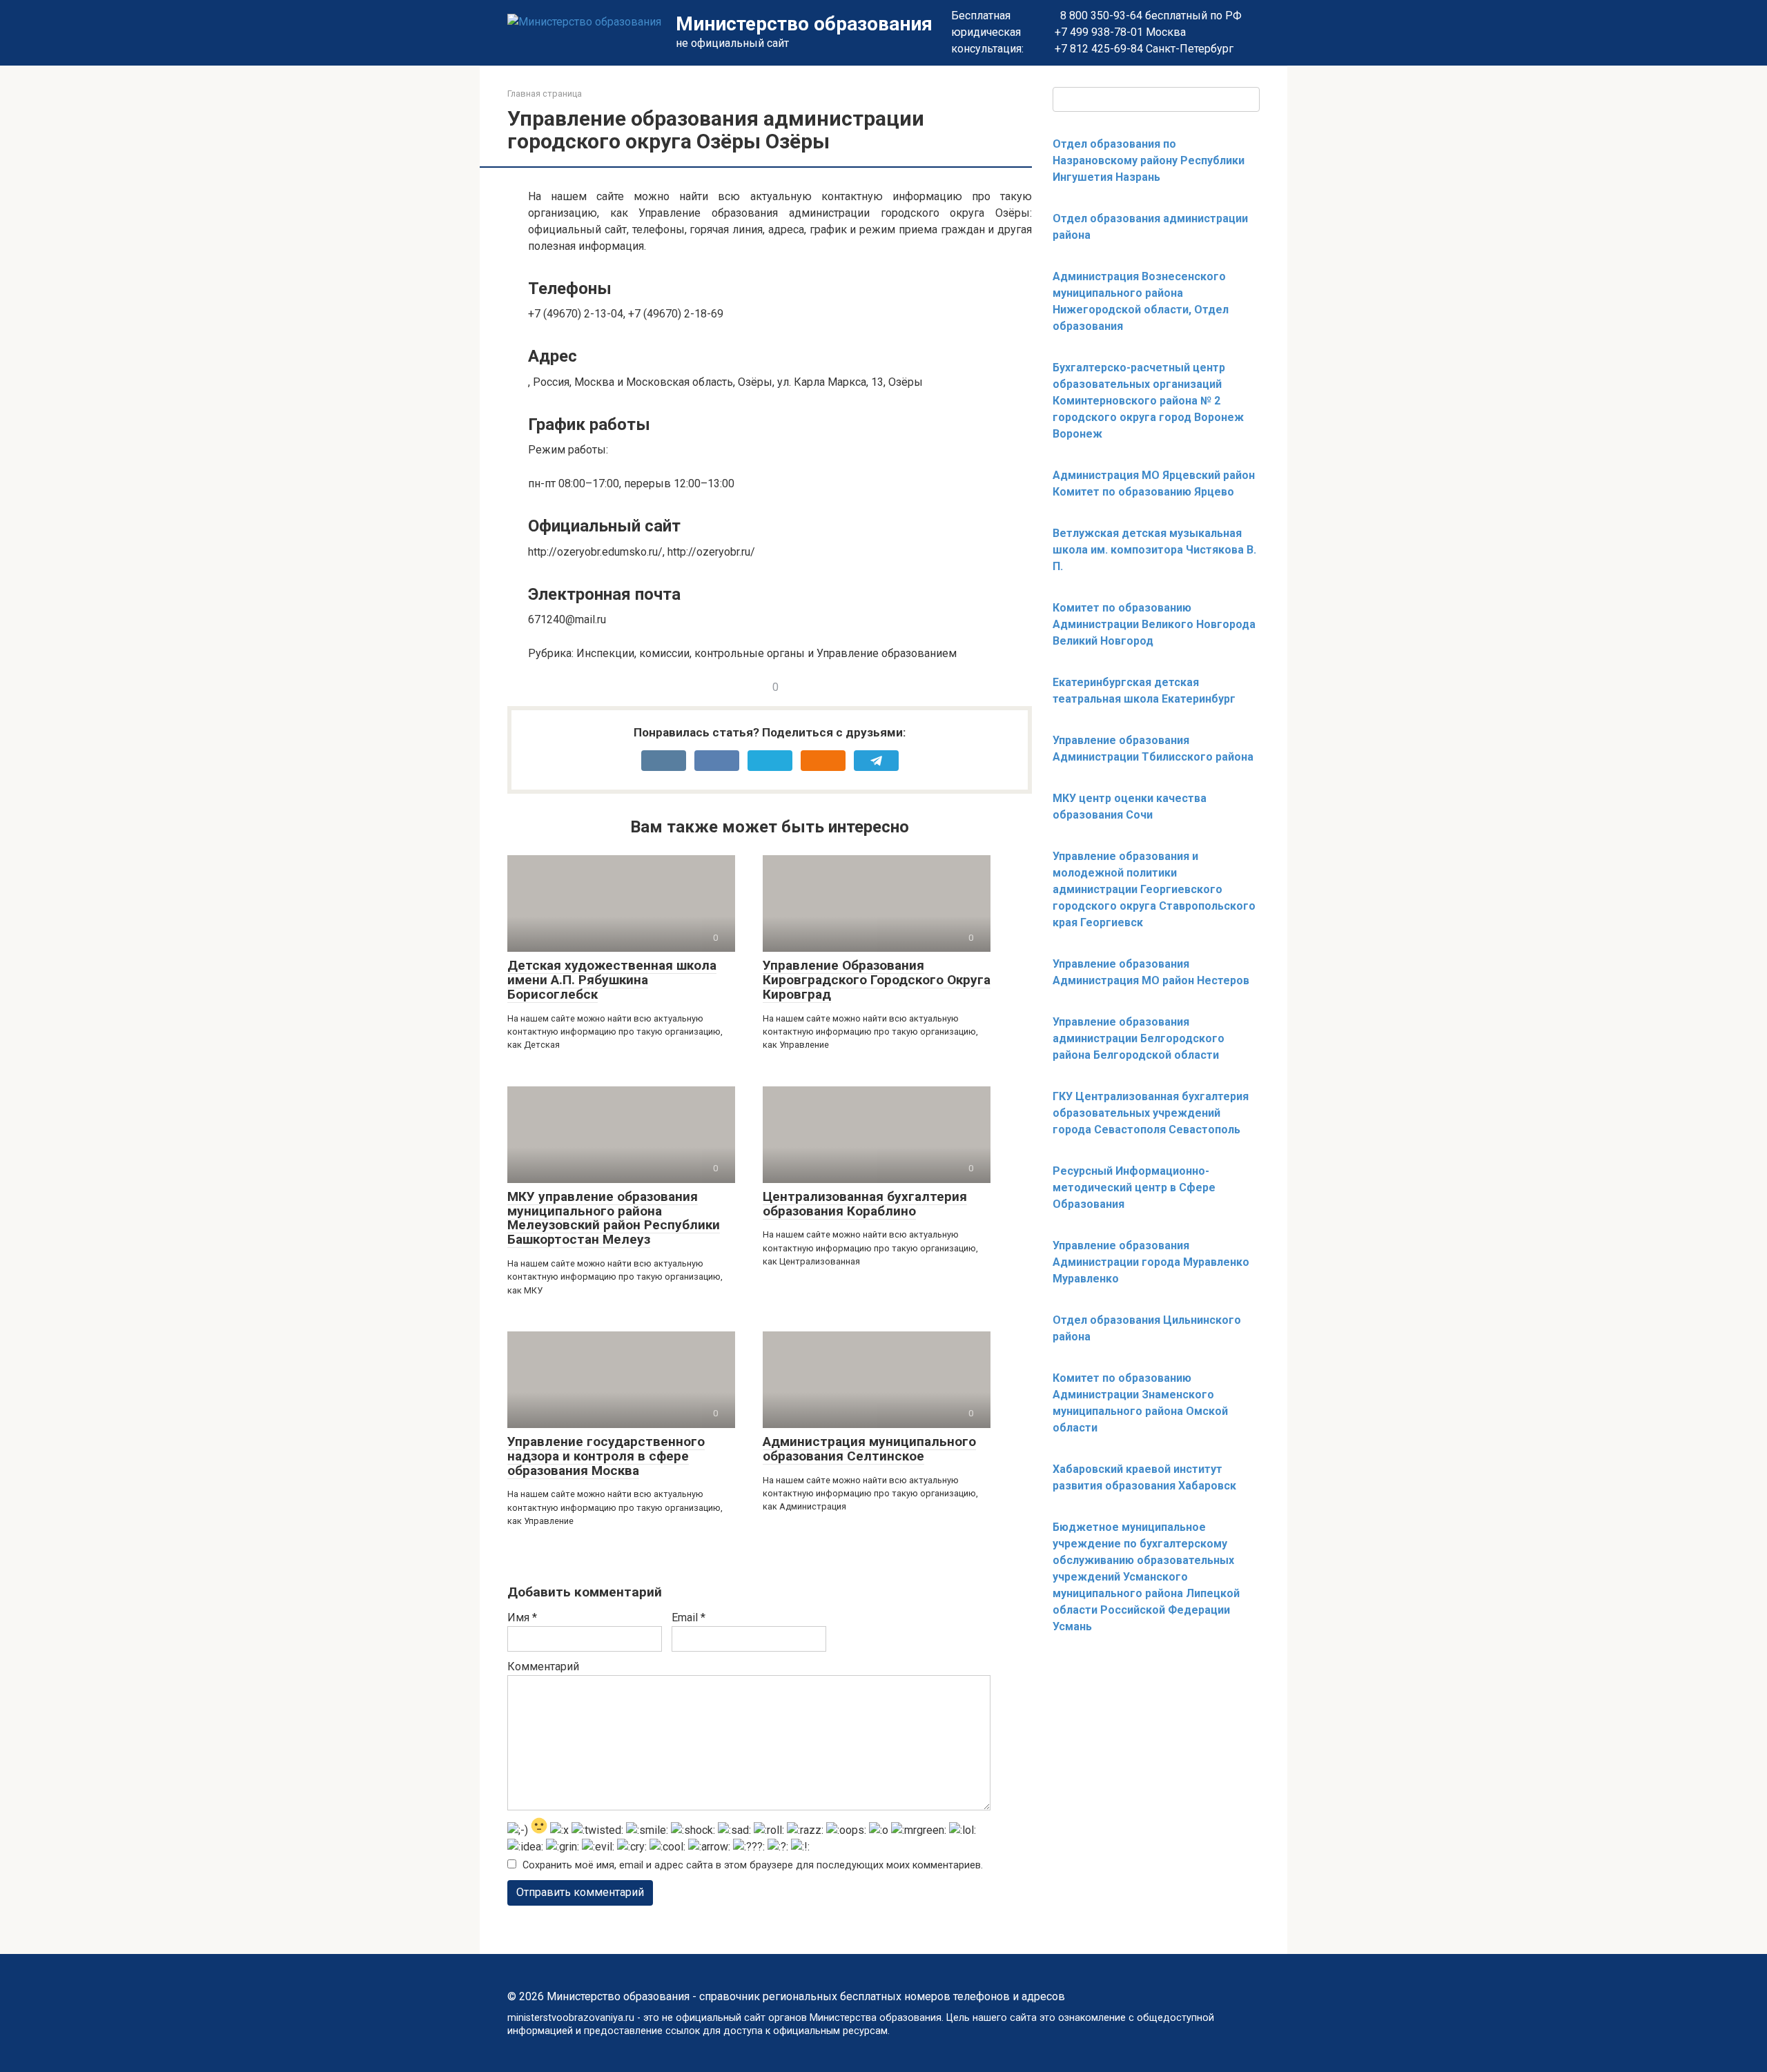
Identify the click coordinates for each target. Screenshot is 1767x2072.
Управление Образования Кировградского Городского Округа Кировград (876, 979)
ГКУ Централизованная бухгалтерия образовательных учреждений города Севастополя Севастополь (1151, 1113)
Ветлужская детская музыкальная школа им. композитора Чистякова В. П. (1154, 550)
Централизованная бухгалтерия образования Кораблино (865, 1204)
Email (688, 1617)
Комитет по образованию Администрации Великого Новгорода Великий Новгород (1154, 624)
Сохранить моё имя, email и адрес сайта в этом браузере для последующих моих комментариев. (753, 1865)
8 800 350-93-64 (1099, 15)
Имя (522, 1617)
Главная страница (544, 93)
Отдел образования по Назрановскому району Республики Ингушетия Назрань (1148, 160)
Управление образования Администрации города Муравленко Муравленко (1151, 1262)
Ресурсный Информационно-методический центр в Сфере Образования (1134, 1187)
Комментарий (543, 1666)
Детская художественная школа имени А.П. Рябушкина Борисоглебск (611, 979)
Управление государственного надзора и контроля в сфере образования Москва (606, 1456)
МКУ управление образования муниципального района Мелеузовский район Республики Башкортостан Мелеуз (613, 1218)
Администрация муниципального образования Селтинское (869, 1449)
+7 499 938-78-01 (1099, 32)
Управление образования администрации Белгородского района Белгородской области (1138, 1038)
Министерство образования (804, 23)
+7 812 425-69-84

·····

§ **Directions for this task**:
Look through the entries above; copy each line where the string "района" appears.

§ **Result for this task**:
МКУ управление образования муниципального района Мелеузовский район Республики Башкортостан Мелеуз (613, 1218)
Управление образования администрации Белгородского района Белгородской области (1138, 1038)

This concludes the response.